Mahmoud Darwich

Mahmoud Darwich
1941 - 2008

Mahmoud Darwich was among the most celebrated Arab poets of his generation. Born on March 13, 1941 in Al-Barwa, Galilee, he was only seven years old when the Israeli-Palestinian war broke out. Forced into exile after the destruction of his hometown, his family took refuge in Lebanon, before clandestinely moving back to the newly created Israeli state. After graduating high school, Darwich moved to Haifa. At 19, he published his first book of poetry, Wingless Birds. At 20, he was clandestinely involved with the Judeo-Arab Communist Party and became an assistant-editor for Al-Fajr, a literary periodical opposing the Israeli government. His second volume, Leaves of Olives, was a runaway success in the Arab world, and unwittingly turned Darwich into an icon of Palestinian resistance againt Israel.

Darwich was arrested and jailed on multiple occasions between 1961 and 1967.The poetry he wrote then expressed his dreams of nationhood, revolt, and identity.

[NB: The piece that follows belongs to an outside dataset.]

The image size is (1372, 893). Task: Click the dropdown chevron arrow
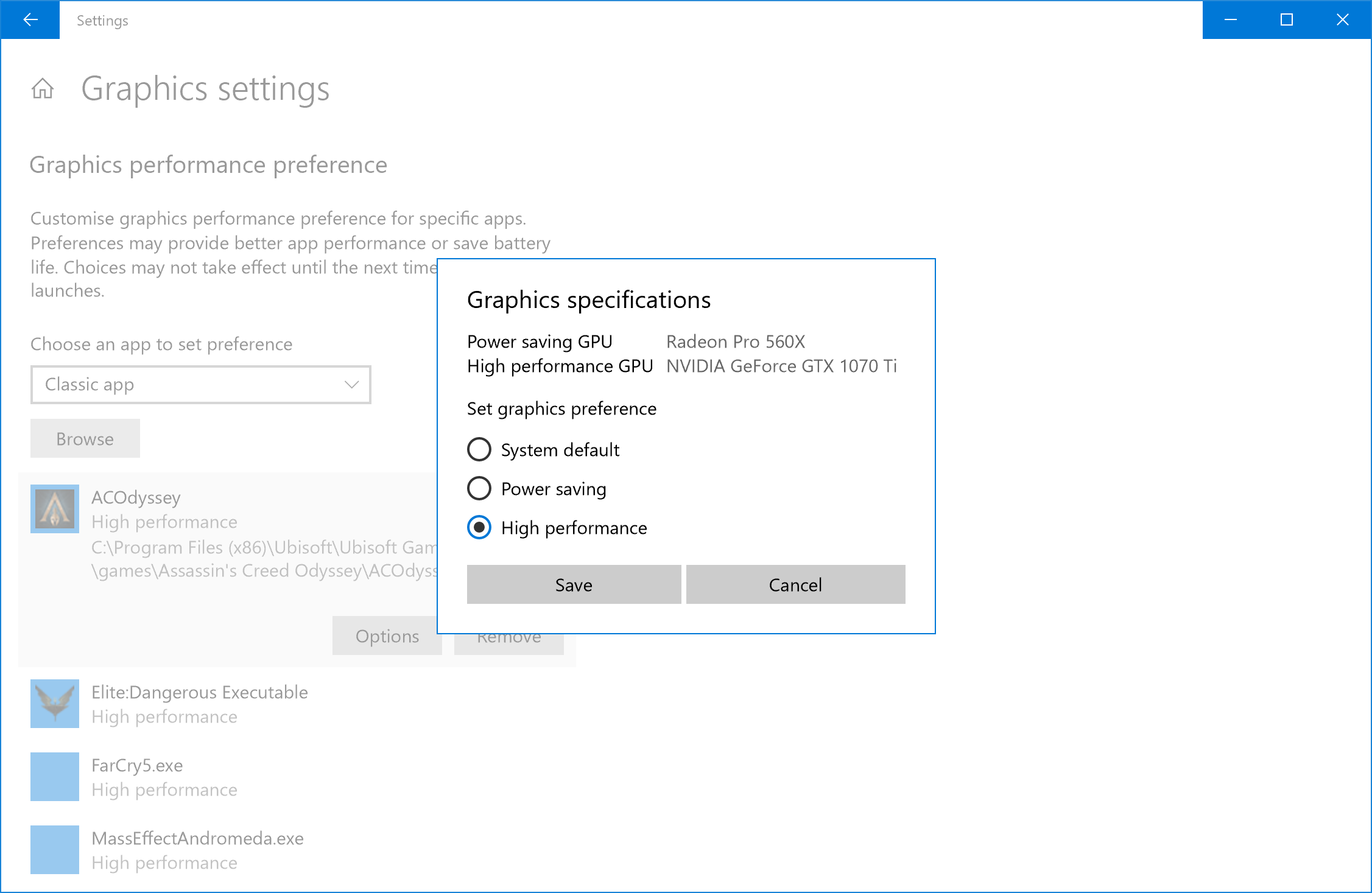351,385
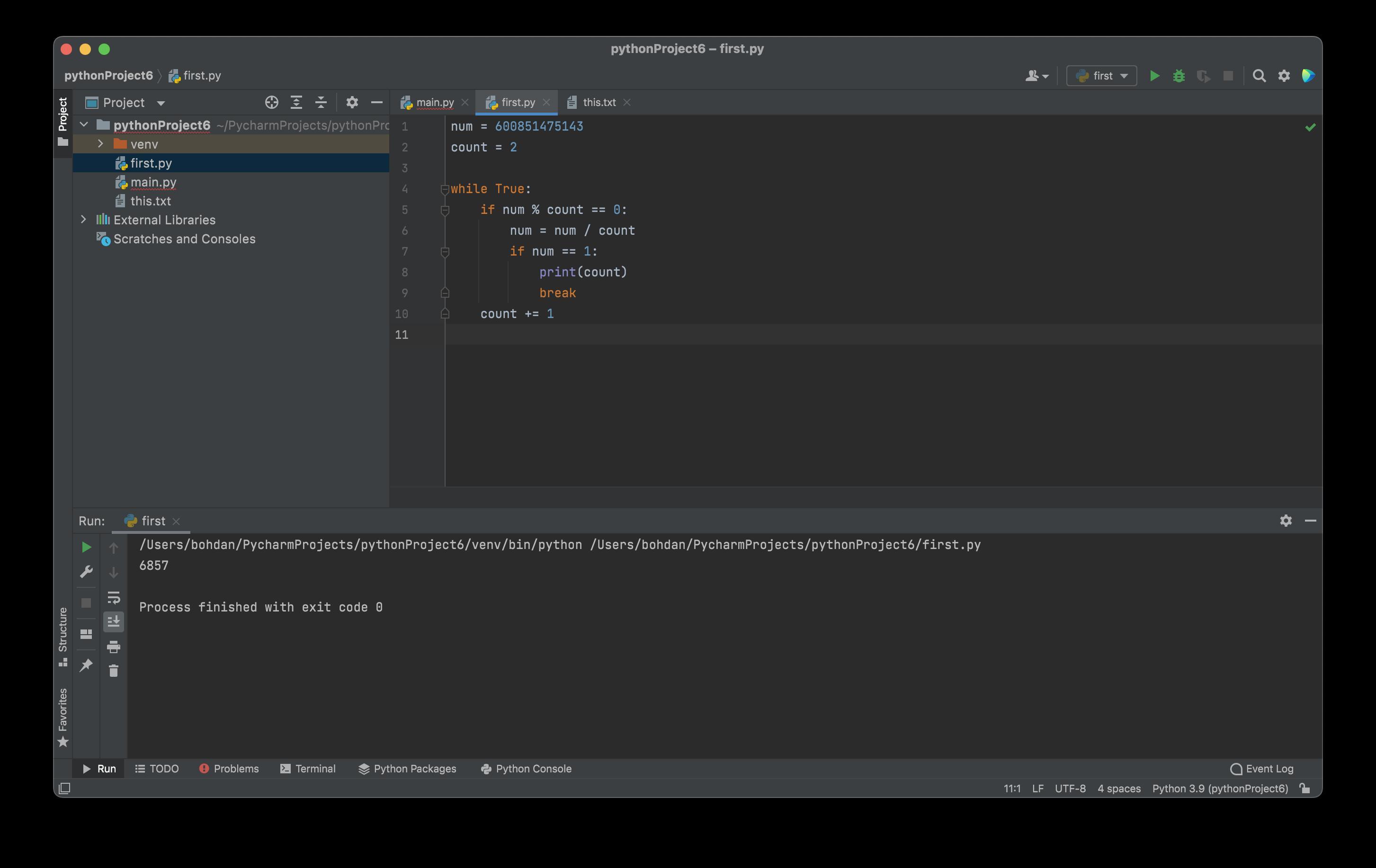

He was placed under house arrest in 1970, but managed to escape and left Israel to study in the USSR, where he read political economy at the University of Moscow for one year. He then moved to Cairo in 1971, then to Beirut two years later to work as editor-in-chief at the Palestinian Research Center of the Palestinian Liberation Organization (PLO). In that capacity, he wrote several speeches for Yasser Arafat.

The Israeli invasion of Lebanon in the summer of 1982 forced Darwich to flee Beirut to move to Tunis. In 1987, he became a member of the Executive Committee of the PLO, which he quit in 1993 over disagreement with the PLO leadership over the Oslo Accords, which he did not think would bring lasting peace to the region. Two years later, Mahmoud Darwich traveled to Gaza, and soon after permanently moved to Ramallah, in the West Bank, where he was the editor of Al-Karmel. As a member of the PLO, Darwich was banned from reentering Israel, but an exception was made in 1995 when the Israeli government let him return to attend the funeral of his colleague, Emile Habibi.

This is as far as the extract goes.